Autonomous DoF augmentation extends the number of DoFs involved in one or more tasks using autonomously controlled devices. For instance, a robot may help carry an object with its human user.
DoF augmentation by transfer, in contrast, lets the user control the sDoFs. However, it only extends the number of movement DoFs involved in a task by re-purposing other existing body DoFs that are task-irrelevant. An example would be a third arm controlled by foot movements for three-tool surgery.
Augmentation by DoF extension lets the user control the sDoFs by extending the body’s total number of movement DoFs. An example would be a third arm driven by neural activity that can be controlled independently from and concurrently with the natural limbs while preserving the full repertoire of natural movement abilities.
The different ways to achieve DoF augmentation are analyzed in Fig. 2. While all forms of DoF augmentation may provide sDoFs, only augmentation by extension grants the user both an increased number of movement DoFs and their direct control. The figure also illustrates the differences between these augmentation schemes in terms of their readiness to be used, their potential requirement for additional feedback devices, and the learning required for their use.
The assumption of both augmentation by transfer and extension is that the human user is able to voluntarily manipulate body signals that do not interfere with natural motion behaviors. Limbs not involved in a task, such as the foot while seated in bimanual manipulation, could be used to enlarge the range of possible actions, enabling augmentation by transfer. In addition, as the number of muscles is higher than the body’s mechanical DoFs, there is muscle redundancy that could potentially be used for augmentation by transfer and extension. Moreover, the number of neurons used for musculoskeletal control is much higher than the number of muscles, suggesting further potential DoF augmentation capability.
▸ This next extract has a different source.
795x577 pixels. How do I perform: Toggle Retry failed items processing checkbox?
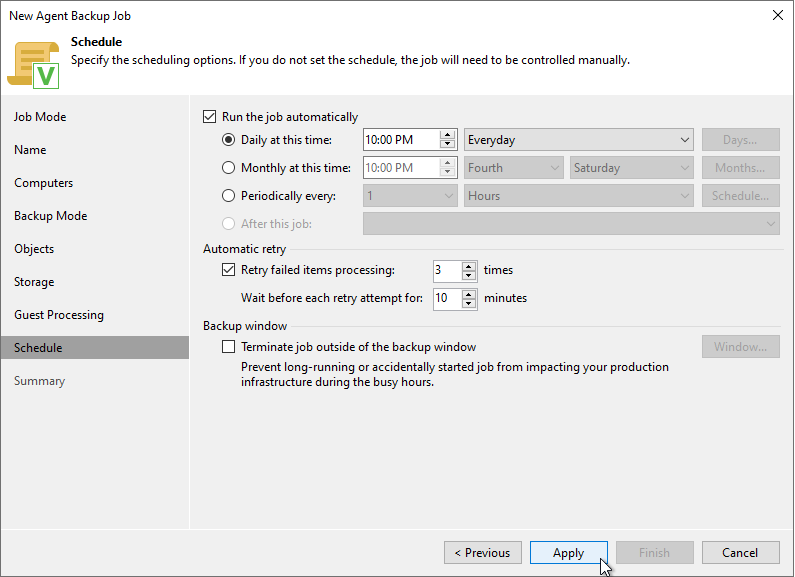point(228,270)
Such areas in the space of possible signals which do not correlate with differences in movements, have been coined a “null space”15,16,17 in analogy to the null space of linear algebra.
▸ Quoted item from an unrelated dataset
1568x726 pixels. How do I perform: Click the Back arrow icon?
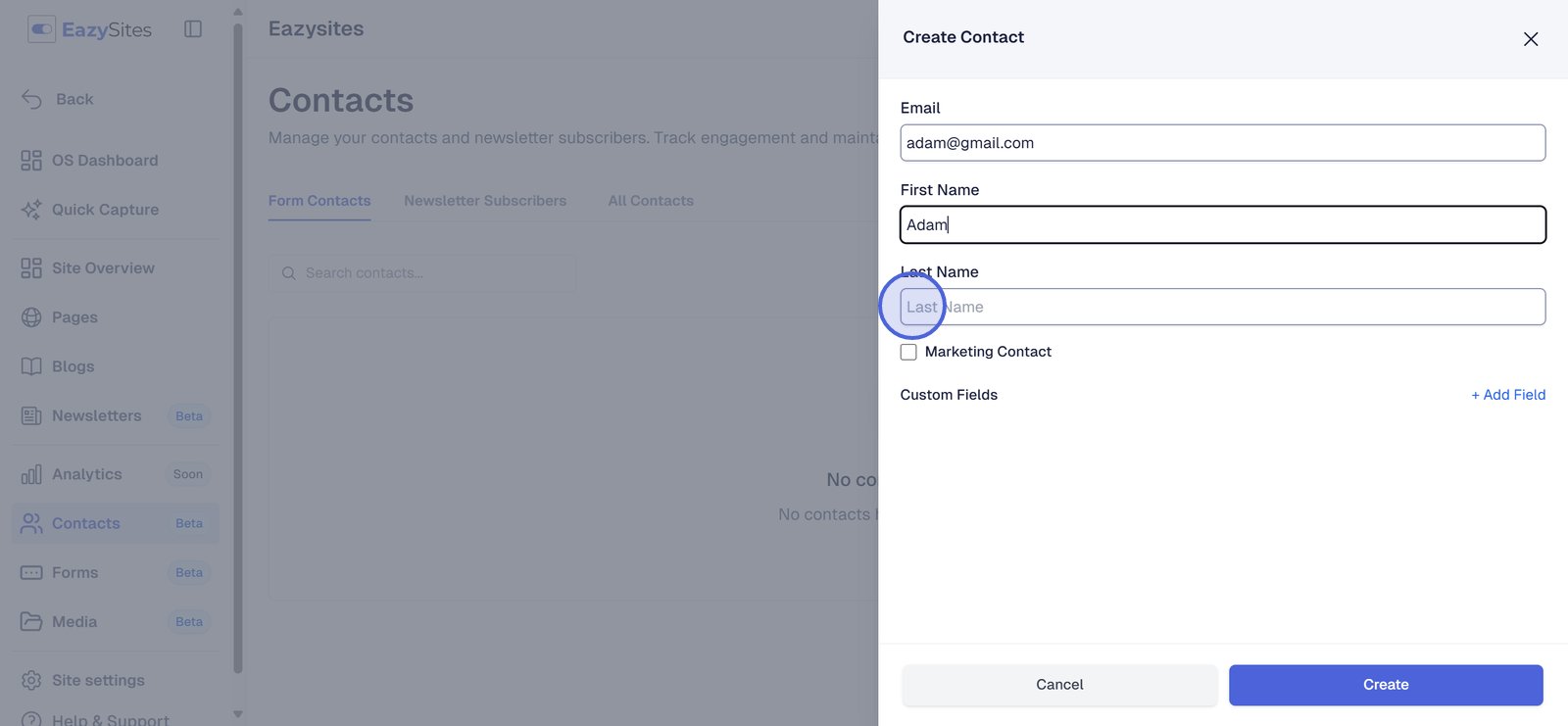click(x=31, y=99)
Features of movement augmentation
DoF augmentation typically includes three components (Fig. 3): The supernumerary effector (SE) that provides the sDoFs, the command interface that converts user intention into commands for the SE; and the feedback devices, which give the user SE status knowledge. The SE can be a robotic limb or an effector in virtual reality. It can be wearable and move with the body (Fig. 1a, d), or can be separated, e.g., a robotic arm fixed to its user’s wheelchair (Fig. 1c). In addition, the technological design can be optimized to its functional task and, thus, may vary across applications. For instance, a surgical device can be controlled by the surgeon (Fig. 1e), while a mobile phone application (Fig. 1f) may be controlled while subjects can simultaneously use their hands.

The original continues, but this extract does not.